Merhaba çok değerli okuyucularımız,
Bugün 3 Aralık Dünya Engelliler Günü. Aslında hepimiz, hayatın doğal akışı içinde birer engelli adayı olduğumuz gerçeğini çoğu zaman göz ardı ediyoruz. Zihnimizdeki önyargıları, kalıplaşmış tanımları ve ayrımcı bakış açılarını dönüştürmeden; engelli bireylerin toplum içinde tam anlamıyla rahat etmesini beklemek mümkün değildir. Saygı ve sevgi, bir güne sığdırılamayacak kadar temel, ayrımcılık ise hiçbir koşulda kabul edilemeyecek kadar net bir meseledir. Çünkü engelli bireyler özel, değerli ve toplumun baş tacı olması gereken insanlardır.

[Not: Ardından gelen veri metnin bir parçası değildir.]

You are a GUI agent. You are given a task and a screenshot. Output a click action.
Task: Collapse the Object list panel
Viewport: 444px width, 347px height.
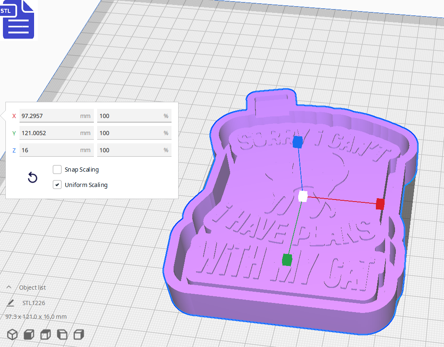pyautogui.click(x=9, y=287)
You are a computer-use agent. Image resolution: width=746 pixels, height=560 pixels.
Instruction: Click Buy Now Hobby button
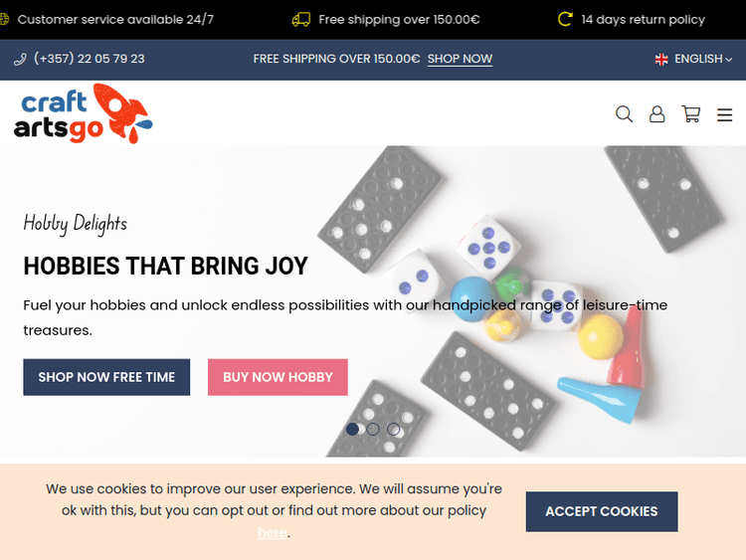(x=278, y=377)
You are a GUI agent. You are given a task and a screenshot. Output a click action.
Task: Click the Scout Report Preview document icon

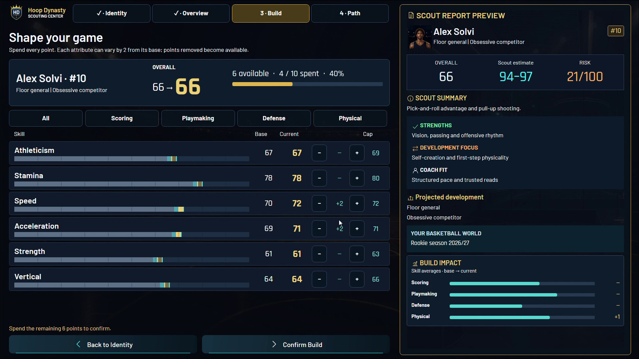click(411, 15)
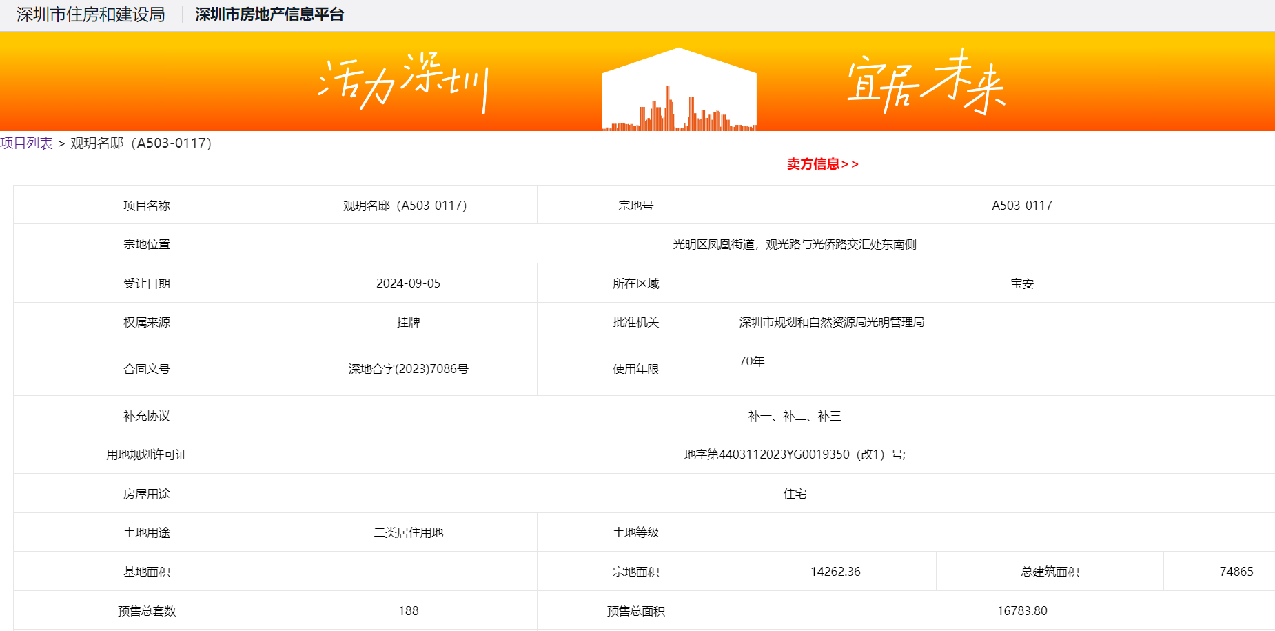1275x631 pixels.
Task: Select the presale total area 16783.80
Action: point(1021,611)
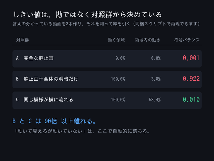
Task: Click the green 0.010 balance value
Action: pyautogui.click(x=191, y=99)
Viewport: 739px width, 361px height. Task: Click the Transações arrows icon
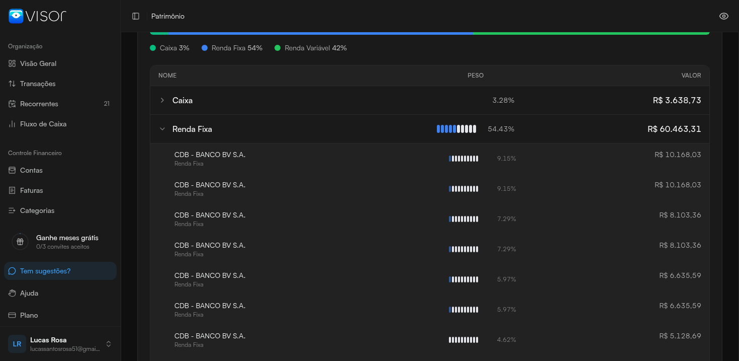pos(12,84)
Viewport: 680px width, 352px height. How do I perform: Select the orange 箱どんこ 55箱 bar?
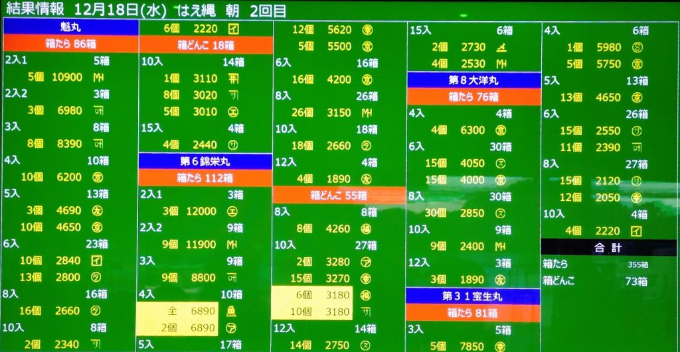tap(339, 196)
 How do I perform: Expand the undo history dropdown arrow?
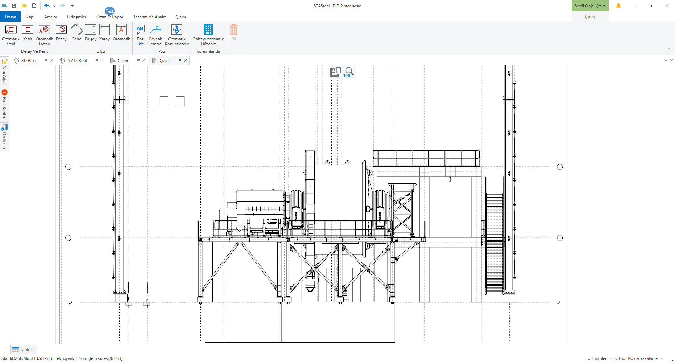tap(54, 6)
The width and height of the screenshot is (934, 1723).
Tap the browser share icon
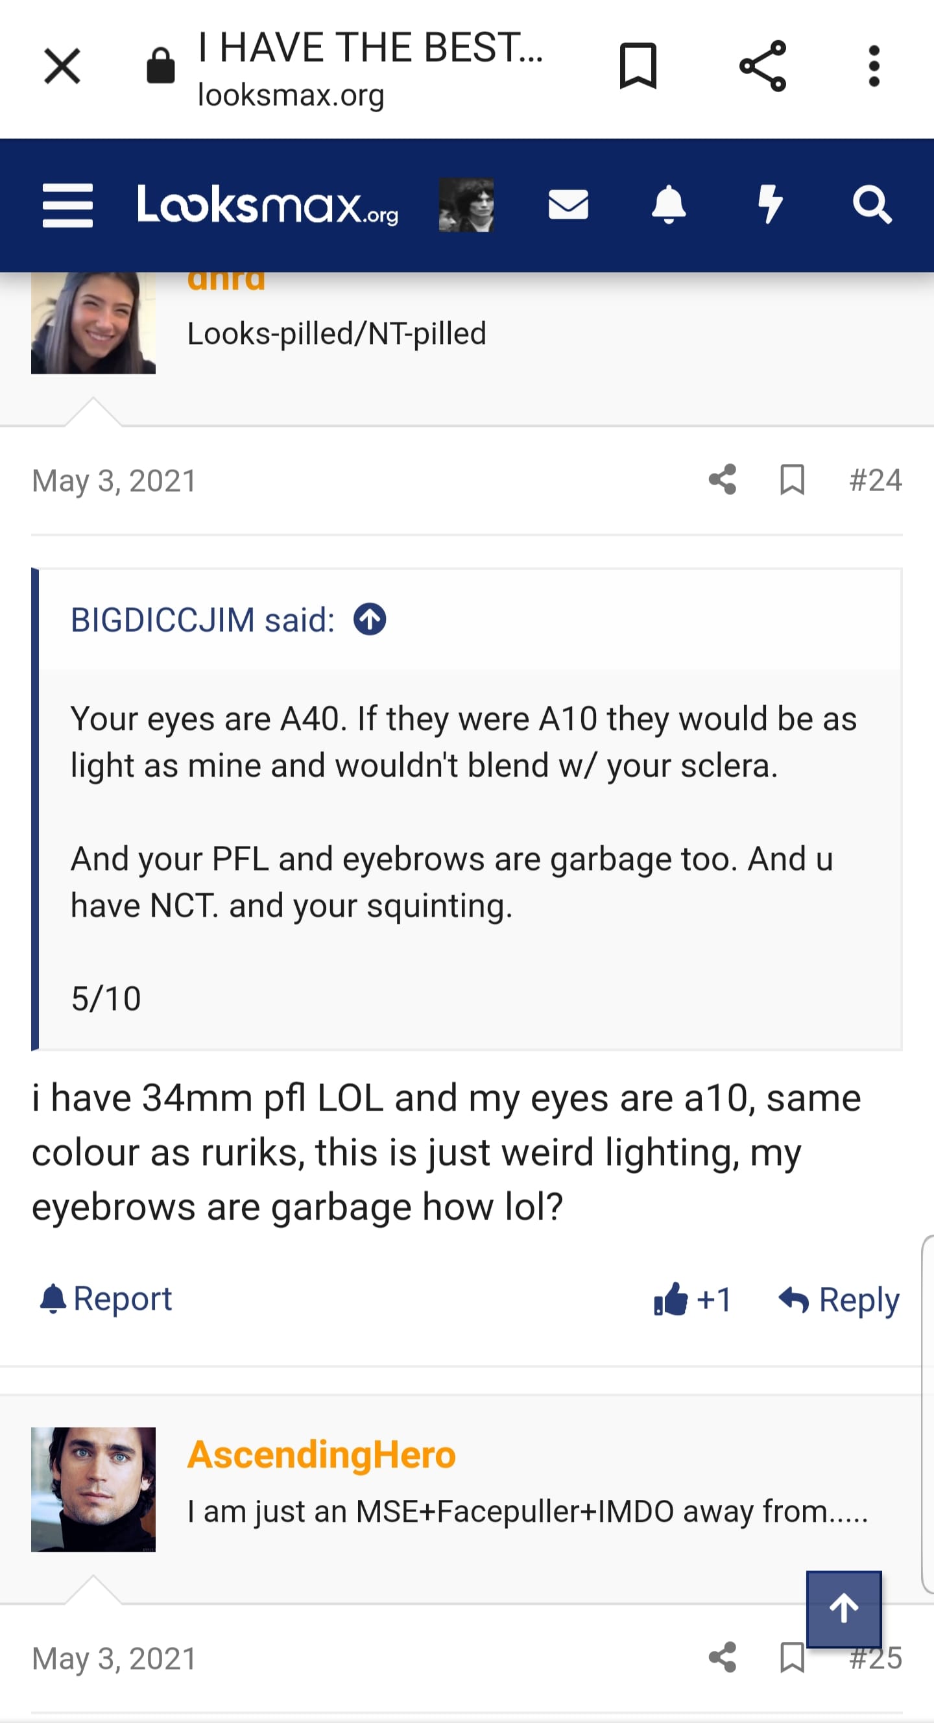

Toplumsal gelişmişlik göstergeleri elbette çoktur: teknoloji, ekonomi, şehircilik, kültür… Ancak bunların hepsinin üzerinde duran, bir toplumun gerçek olgunluk seviyesini belirleyen temel kriter; engelli bireylerin hayatın her alanına tam ve eşit katılımıdır.
Bugün sokaklarımızda bir kaldırım rampasının eğimi yanlışsa, bina girişinde hâlâ tek bir basamak bile engel oluşturuyorsa, toplu taşımaya erişim “hizmet” değil “lütuf” gibi sunuluyorsa; bilinmelidir ki bu mesele yalnızca mimari bir sorun değildir — bir toplumsal vizyon sorunudur. Çünkü engellilik bireyin eksikliği değil, toplumun yeterince kapsayıcı olamamasının bir sonucudur.
Bu kapsamda kamu kurumlarına, yerel yönetimlere ve özel sektöre büyük sorumluluk düşüyor. Erişilebilirlik yatırımları yalnızca bir zorunluluk değil; sürdürülebilir şehir politikalarının, modern kurumsal yönetim anlayışının ve güçlü sosyal sorumluluk stratejilerinin temel yapı taşlarıdır. “Herkes için tasarım” yaklaşımı artık dünyada standart hâline gelmiş durumda ve Türkiye’nin de bu ligde güçlü bir oyuncu olması gerekmektedir.
Elbette konu sadece fiziki düzenlemelerden ibaret değil. Engelli bireylerin istihdama, sosyal yaşama, kültürel etkinliklere ve eğitime eşit erişimi; toplumun her bireyine gerçek anlamda değer verdiğimizin bir yansımasıdır. İş dünyasında da bu bakış açısı kritik önemdedir. Bir işverenin engelli istihdamını yalnızca mevzuat gereği yerine getirmesi yeterli değildir; bu bireylerin potansiyeline yatırım yapması gerekir. Doğru konumlandırıldıklarında engelli çalışanlar; yüksek bağlılık, güçlü motivasyon ve örnek çalışma disipliniyle kurumlarda fark yaratırlar.
Ve unutulmamalıdır ki engellilik yalnızca belirli bir grubun meselesi değildir. Hepimiz, hayatın herhangi bir döneminde bu durumla karşılaşabiliriz. Bugün başkası için savunduğumuz haklar, yarın kendi yaşam yolumuzu aydınlatabilir.
Sonuç olarak; engelli bireylerin hayata tam ve eşit katılımı, toplumun vizyonunun, devletin kapsayıcılığının ve bireylerin vicdani duruşunun ortak ürünüdür. Daha erişilebilir bir şehir, daha duyarlı bir toplum ve daha güçlü bir gelecek inşa etmek hepimizin sorumluluğudur.
Bir rampanın açısı, bir işyerinin kapısı veya küçük bir gönüllülük adımı… Küçük görünen her detay, aslında büyük bir dönüşümün ilk imzasıdır.